The Mudcat Café TM
Thread #93866   Message #1811806
Posted By: eleanor c
16-Aug-06 - 10:17 PM
Thread Name: BS: Plastination: Exhibition of Human Body
Subject: RE: BS: Plastination: Exhibition of Human Body
Because I make anatomical waxworks I was lucky enough to have dinner with Prof Von Hagens a couple of years ago in the UK. He's a kind and workaholic character driven by a desire to perfect his craft, to spread knowledge and to popularise the field. His technical innovations ( he has perfected, but not invented , plastination) are to my mind one of the great advances of our time. His best plastinates are very original deconstructed views of the body which enhance your sense of the 3rd dimension and the elegance of the structures. His less successful ones are cartoony and a bit undignified. But then, it's more or less figurative sculpture, which is a lifetime's study in itself, never mind all the dissection and chemistry he has to do! In person he's not as odd as the media would portray him, and spends a lot of time discussing chemicals which were a bit beyond me.

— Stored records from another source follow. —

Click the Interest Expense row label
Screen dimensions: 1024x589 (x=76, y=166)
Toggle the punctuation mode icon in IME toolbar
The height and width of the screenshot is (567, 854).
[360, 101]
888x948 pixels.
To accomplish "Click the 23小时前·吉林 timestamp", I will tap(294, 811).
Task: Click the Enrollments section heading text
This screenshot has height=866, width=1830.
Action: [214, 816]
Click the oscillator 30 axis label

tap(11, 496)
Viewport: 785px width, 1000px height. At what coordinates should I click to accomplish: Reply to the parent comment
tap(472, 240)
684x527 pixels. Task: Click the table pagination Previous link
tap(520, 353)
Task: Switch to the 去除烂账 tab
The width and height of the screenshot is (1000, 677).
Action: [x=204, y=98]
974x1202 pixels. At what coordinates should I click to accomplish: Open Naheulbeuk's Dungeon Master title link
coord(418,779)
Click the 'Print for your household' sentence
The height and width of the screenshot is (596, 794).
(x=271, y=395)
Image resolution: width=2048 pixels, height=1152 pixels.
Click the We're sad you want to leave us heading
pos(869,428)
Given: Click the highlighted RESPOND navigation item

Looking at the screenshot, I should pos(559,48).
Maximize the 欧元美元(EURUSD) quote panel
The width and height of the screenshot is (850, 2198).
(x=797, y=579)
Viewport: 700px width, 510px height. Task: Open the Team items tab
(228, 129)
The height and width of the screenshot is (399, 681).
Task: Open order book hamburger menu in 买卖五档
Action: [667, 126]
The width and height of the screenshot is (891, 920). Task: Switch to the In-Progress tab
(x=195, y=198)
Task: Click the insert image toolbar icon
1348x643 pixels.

Actually the preservation of real specimens is not at all new. At the veterinary museum D'Alfort in Paris are displays by Honore Fragonard, cousin of the more famous painter Fragonard, from the 18th century, of whole human and animal dissections, including a horse and rider, and Sampson with the Ass's Jaw, and I think a llama. No one is too sure how he made them even now. They are spectacular, haunting and, as artworks, more powerful by far than modern Plastinates. http://musee.vet-alfort.fr/

Richard I think the Taschen book you saw is Encyclopedia Anatomica, which is all handmade waxworks , not plastinates, from the Museo della Specola in Florence, 17th - 18th century works by various hands including the fascinating Zumbo. But that's another story!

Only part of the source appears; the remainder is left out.